FairPoint Communications filed for bankruptcy under Chapter 11 on October 26, 2009, hampered by interest payments resulting from the excessive debt it took on in the $2.3 million acquisition of Verizon’s northern New England landlines and Internet network in early 2008.  Remarkably, FairPoint Communications CEO David Hauser was quoted as saying this about the bankruptcy filing, “From a consumer point of view, this is a nonevent.”FairPoint Communications has been plauged by complaints from retail, business and wholesale customers since changing over from Verizon computers to its own computer systems, the “New Hampshire Union Leader” recently reported.  Prior to that, in mid-2008, Vermont 911 calls were not being properly routed, with state officials assigning blame to FairPoint.
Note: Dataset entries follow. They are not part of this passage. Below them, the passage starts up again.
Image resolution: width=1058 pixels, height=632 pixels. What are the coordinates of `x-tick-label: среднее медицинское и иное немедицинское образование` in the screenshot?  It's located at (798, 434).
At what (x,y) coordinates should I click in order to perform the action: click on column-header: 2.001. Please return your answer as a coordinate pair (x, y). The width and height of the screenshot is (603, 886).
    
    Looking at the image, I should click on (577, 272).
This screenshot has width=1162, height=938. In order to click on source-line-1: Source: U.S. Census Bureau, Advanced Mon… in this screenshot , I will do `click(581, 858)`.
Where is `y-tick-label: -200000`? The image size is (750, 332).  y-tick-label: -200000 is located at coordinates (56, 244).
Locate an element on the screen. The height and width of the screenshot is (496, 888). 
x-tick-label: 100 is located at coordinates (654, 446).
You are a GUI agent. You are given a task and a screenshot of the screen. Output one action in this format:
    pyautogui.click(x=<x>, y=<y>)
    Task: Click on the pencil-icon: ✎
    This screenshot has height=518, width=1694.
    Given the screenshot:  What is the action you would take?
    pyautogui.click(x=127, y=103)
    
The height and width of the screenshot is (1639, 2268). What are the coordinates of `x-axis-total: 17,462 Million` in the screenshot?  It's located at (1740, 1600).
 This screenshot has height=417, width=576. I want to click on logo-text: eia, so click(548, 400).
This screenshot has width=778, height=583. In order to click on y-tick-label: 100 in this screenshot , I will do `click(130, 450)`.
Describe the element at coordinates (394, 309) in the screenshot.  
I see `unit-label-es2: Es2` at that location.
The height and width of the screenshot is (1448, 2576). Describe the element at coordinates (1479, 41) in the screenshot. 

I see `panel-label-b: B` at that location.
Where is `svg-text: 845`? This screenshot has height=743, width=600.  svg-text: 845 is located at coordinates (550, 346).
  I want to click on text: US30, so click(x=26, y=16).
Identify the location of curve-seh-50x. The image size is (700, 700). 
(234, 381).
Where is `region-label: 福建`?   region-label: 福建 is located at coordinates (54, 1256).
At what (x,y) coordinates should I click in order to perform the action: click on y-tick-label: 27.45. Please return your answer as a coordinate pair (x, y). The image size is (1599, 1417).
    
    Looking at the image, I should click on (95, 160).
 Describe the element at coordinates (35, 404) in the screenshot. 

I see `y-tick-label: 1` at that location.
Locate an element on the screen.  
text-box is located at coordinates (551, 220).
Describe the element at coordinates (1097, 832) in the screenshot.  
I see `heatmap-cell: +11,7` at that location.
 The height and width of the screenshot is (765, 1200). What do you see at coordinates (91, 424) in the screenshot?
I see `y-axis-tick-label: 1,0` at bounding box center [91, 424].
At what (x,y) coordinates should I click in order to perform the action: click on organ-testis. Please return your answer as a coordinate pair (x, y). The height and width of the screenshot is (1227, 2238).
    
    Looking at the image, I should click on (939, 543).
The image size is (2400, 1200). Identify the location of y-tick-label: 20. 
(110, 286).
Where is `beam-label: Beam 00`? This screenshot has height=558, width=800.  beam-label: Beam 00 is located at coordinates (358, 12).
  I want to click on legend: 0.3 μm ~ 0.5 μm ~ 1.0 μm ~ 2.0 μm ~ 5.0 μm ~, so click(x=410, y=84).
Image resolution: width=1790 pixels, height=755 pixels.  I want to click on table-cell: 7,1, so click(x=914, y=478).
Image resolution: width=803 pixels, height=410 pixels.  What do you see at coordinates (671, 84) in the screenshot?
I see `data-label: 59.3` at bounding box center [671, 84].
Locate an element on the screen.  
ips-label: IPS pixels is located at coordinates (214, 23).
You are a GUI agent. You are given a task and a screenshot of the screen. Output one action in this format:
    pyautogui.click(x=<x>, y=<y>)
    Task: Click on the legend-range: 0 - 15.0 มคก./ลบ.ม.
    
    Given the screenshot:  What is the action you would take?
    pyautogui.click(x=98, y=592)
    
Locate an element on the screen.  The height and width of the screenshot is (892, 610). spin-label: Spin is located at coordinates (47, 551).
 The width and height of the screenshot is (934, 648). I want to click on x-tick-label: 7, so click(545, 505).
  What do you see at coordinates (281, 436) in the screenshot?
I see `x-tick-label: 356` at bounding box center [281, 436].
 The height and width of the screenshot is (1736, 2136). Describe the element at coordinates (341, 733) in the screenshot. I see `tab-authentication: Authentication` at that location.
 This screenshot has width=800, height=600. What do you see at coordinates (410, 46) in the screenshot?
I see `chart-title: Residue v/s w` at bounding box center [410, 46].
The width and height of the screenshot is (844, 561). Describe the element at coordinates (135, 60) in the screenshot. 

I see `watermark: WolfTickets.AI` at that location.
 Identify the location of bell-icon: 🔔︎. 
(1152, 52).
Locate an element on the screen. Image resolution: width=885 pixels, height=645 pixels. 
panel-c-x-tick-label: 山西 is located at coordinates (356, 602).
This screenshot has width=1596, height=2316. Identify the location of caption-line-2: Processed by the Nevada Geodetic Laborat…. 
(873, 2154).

Lesson learned: A look at FairPoint’s 10-k report shows that its long term debt went from zero in 2007 (the year before the acquisition) to $2.1 billion at the end of 2008, while net income (profits after interest and tax) went from a profit of $32.8 million in 2007 to a loss of $68.5 million in 2008.  I completely agree with the many bloggers who have already opined that it is hard to understand what the regulators in Maine, New Hampshire and Vermont were thinking would happen when they approved FairPoint’s acquisition of the assets being spun off by Verizon.  Regulators should have considered the advice my friend Cotty, a financial adviser in Toronto gives his clients: you may be able to make the down payment on a fancy new house, just be sure you can also handle the “cost of ownership.”

Why Businesses go Bankrupt: R. H. Donnelley / Dex Media

R. H. Donnelley filed for bankruptcy in May of 2009 after missing a $55 million interest payment to creditors, but the seeds of its bankruptcy were planted more than five years earlier when Dex Media borrowed $1.5 billion to pay a special dividend to its private equity owners, including Carlyle Group and Welsh, Carson, Anderson & Stowe.   The two Private Equity firms acquired Dex Media from Qwest Communications International in a 2003 LBO for a total purchase price of $7 billion, and were subsequently able to recoup their entire equity investments of $775 million each through a series of special dividends, as reported by the WSJ on Sept. 21, 2005. Dex Media was taken public at $19 a share in early 2005, and R.H. Donnelley acquired Dex Media  in a cash and stock deal later that year, which also involved R. H. Donnelley assuming $5.3 billion in debt, bringing Donnelley to a total of $10.7 billion in debt.

A look at the S-1 statement for Dex Media’s initial public offering shows that the lead underwriters for the January 2005 IPO were Lehman Brothers, Morgan Stanley and Merrill Lynch, and that the company had an 8-to-1 debt equity ratio on 9/30/2004.  The risks section of the S-1 stated that “our substantial indebtedness could adversely impact our financial condition, and impair our ability to operate our business” and went on to say “despite our substantial indebtedness, we may still incur significantly more debt.” 

Lesson Learned:  Dex Media’s underwriters were right on both counts.   R. H. Donnelley’s total debt load, including the debt assumed in the Dex Media acquisition, deprived it of the needed financial cushion in the face of tough competition and adverse economic conditions.